I went to the pre-break-of-dawn bootcamp from Monday through Thursday and decided I'd hit the Saturday class as well. It was about 20 degrees so I bundled up. Luckily, it wasn't windy so it all went very well. It went well until I broke my ankle, that is. Yes, I have returned to a cast although this time it's a much more serious one. It's a plaster cast, complete with the crutches - not a walking one like last time.
(In case you're wondering - people keep asking me about this - I'm not entirely sure what happened. All I know is that I was doing a running drill out on the football field when I slipped and felt a crack happen in my foot. As I curled into a fetal position, I figured that feeling (and hearing) a crack probably wasn't a good sign. Indeed, it wasn't.)
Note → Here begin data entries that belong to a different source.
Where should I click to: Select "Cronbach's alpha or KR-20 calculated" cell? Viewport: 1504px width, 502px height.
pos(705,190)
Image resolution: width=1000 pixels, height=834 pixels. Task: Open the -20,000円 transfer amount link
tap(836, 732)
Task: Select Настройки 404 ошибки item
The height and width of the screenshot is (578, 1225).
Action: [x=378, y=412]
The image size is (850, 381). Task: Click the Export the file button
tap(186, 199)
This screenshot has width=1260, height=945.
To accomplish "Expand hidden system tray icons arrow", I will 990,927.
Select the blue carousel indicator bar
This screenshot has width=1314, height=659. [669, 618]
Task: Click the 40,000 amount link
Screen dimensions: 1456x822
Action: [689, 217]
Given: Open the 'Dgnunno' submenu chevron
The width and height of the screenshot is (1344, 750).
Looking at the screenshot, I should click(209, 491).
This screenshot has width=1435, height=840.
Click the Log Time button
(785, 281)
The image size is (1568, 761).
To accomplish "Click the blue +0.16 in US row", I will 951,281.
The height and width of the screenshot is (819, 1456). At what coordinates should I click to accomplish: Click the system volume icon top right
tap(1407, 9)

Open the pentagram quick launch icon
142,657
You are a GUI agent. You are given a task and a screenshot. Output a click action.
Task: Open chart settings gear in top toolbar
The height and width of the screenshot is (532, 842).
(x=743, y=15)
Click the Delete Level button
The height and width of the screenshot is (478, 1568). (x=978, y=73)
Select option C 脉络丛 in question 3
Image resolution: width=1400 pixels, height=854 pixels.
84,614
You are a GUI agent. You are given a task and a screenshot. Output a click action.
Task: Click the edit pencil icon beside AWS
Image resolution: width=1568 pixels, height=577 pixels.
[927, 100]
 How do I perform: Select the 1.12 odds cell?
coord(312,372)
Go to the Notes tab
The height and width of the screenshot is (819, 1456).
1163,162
I've noticed that the pain level makes that stress fracture feel like a walk in the park - so I suppose everything's relative. Lying in the ER, as the Vicodin kicked in and the tech wrapped my leg in a cast, I felt my mind go towards all the things that seem awful about this situation. (i.e. - paying $200 for a month of bootcamp then having this happen at the end of the first week, feeling even more un-stylish at work over the next month or more - and having fewer items to wear, feeling like a complete uncoordinated klutz and being horrified at being the one to trip during class). Then I stopped myself and refused to let my mind go there. I had to stop myself over and over and over because it's a bit of a crummy situation - my mind just naturally wanted to scream about how unfair/scary/upsetting/pick-some-other-negative-adjective it all was.
Finally I just accepted that I will learn from this and that good things would come from this experience - even though I have NO IDEA how the good things will play out in the end. Stay tuned and I'll keep you posted about what I learn throughout the next few months. For example, I've already learned today that they still use plaster casts sometimes. Who knew?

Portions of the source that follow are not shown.